-- Records shown follows --

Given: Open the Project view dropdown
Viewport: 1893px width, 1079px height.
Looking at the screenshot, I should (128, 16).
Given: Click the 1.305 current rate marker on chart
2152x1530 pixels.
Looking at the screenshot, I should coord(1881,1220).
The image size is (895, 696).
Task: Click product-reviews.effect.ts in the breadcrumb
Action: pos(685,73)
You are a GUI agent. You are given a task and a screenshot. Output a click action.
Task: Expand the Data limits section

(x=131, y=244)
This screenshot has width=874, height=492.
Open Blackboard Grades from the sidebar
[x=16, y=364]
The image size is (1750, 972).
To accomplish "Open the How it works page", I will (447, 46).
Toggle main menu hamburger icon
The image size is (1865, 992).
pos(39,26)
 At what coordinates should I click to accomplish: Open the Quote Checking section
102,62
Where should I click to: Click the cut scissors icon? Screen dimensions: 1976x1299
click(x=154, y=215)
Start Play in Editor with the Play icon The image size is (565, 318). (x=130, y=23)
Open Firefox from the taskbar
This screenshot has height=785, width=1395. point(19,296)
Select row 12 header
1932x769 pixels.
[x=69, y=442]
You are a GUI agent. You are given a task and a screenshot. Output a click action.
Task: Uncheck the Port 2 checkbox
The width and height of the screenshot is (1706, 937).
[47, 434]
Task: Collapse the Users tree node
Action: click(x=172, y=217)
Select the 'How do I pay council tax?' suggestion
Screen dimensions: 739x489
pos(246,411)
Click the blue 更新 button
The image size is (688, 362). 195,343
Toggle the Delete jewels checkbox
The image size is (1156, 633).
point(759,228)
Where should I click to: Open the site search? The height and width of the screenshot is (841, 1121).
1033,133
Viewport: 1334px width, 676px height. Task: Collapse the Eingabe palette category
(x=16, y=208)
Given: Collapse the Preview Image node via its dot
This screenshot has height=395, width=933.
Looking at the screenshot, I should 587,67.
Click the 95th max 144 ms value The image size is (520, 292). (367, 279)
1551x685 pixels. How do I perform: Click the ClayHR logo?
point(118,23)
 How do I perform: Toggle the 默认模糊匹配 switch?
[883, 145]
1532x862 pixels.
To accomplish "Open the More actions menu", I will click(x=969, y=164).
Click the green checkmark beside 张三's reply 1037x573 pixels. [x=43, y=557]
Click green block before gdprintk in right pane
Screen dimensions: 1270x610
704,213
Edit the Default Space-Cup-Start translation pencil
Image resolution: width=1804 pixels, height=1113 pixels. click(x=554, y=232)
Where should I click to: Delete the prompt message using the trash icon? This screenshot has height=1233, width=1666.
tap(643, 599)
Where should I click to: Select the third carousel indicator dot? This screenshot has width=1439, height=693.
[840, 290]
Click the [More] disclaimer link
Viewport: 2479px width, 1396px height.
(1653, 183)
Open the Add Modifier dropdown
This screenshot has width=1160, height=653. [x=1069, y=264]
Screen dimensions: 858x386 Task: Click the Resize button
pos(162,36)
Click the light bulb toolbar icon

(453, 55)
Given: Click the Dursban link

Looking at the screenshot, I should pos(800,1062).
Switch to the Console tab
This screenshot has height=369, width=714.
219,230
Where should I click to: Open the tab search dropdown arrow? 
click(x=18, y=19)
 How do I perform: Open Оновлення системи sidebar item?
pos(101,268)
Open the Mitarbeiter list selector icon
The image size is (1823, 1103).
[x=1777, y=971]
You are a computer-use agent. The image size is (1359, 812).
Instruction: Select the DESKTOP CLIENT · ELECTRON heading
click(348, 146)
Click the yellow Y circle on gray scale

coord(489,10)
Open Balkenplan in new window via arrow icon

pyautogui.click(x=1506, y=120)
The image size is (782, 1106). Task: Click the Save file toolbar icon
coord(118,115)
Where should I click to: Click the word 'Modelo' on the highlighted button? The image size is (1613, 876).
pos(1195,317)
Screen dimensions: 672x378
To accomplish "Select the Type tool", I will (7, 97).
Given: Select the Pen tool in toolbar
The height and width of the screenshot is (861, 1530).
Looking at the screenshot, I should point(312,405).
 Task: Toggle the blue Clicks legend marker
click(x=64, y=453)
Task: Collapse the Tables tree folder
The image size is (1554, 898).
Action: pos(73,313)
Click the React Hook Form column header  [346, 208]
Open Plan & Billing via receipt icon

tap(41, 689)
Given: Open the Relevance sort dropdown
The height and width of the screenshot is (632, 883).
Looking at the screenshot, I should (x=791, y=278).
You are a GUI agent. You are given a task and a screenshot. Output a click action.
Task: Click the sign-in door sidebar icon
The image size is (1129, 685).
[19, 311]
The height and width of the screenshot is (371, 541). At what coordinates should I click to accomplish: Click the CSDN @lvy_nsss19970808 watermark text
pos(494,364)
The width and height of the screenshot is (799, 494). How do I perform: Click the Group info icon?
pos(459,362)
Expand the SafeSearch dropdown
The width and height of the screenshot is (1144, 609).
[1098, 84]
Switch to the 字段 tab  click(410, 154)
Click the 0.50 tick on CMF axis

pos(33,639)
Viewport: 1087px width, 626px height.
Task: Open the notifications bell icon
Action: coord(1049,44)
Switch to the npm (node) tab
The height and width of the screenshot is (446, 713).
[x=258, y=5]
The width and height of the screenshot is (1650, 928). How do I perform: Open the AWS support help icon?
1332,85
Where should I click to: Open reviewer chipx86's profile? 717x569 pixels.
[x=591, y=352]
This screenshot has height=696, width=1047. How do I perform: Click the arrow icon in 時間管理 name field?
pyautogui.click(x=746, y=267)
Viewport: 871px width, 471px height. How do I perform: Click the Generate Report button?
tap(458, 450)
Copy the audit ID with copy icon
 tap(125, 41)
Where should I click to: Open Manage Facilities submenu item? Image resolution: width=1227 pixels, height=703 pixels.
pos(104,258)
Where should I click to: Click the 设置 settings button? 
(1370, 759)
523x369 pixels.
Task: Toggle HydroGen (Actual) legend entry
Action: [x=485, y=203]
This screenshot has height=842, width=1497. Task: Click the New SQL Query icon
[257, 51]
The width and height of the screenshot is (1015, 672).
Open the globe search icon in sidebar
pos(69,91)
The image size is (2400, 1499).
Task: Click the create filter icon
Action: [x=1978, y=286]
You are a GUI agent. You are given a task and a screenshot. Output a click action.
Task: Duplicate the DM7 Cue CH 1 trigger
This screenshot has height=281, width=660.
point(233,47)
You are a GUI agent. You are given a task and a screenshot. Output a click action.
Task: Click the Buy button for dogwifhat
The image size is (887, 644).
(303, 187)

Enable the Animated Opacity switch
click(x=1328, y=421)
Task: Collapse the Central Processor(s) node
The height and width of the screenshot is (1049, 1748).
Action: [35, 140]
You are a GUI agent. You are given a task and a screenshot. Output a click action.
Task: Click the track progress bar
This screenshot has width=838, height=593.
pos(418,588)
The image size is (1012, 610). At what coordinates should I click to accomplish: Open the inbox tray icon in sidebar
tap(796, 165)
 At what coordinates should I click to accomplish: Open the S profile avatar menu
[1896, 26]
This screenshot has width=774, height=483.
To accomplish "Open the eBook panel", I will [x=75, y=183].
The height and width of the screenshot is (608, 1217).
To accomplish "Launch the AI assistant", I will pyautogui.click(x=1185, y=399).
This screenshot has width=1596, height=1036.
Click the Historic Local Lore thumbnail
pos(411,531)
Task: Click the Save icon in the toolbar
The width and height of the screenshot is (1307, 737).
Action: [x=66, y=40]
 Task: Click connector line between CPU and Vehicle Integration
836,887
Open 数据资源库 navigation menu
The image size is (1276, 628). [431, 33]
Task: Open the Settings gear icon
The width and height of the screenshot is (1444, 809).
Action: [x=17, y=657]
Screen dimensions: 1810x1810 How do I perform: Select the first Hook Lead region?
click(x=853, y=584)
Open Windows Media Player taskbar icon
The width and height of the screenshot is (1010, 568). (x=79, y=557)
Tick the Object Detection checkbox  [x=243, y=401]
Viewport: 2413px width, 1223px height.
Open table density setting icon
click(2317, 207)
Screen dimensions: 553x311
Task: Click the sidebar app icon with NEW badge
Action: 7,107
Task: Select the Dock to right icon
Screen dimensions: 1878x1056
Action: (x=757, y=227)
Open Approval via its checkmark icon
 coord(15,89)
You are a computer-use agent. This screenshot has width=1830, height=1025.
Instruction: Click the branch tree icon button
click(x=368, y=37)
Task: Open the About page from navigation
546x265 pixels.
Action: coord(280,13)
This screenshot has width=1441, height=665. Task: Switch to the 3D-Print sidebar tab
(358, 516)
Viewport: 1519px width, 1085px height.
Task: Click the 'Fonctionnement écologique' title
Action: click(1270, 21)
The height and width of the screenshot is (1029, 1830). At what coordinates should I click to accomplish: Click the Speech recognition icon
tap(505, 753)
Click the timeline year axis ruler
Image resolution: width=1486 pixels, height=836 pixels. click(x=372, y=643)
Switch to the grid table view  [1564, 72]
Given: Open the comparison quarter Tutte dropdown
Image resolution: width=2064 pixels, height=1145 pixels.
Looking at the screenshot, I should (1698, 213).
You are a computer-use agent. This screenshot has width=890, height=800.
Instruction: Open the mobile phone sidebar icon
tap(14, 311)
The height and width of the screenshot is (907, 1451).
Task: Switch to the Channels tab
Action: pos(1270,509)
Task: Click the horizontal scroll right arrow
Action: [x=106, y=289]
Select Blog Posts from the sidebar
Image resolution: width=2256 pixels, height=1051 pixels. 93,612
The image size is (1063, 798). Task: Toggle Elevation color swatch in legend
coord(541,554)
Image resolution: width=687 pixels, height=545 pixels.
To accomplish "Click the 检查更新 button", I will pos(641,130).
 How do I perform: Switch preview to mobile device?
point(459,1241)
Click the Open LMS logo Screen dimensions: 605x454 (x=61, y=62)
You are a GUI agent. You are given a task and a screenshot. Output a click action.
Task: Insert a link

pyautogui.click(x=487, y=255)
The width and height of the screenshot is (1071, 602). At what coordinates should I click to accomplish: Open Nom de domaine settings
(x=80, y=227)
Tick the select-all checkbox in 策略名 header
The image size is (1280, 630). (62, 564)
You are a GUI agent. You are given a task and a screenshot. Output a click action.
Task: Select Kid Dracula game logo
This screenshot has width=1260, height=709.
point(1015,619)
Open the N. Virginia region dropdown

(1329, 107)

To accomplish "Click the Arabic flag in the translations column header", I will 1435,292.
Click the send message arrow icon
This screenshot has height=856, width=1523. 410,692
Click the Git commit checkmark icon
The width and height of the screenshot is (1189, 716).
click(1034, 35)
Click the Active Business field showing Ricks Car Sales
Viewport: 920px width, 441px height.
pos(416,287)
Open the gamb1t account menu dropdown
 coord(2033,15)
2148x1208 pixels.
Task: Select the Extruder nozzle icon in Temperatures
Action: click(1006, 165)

-- Records shown concluded --

▸ Activity:
Your answer should hold every line of the entries that contains the string "column".

▸ Exercise answer:
Click the React Hook Form column header  [346, 208]
To accomplish "Click the Arabic flag in the translations column header", I will 1435,292.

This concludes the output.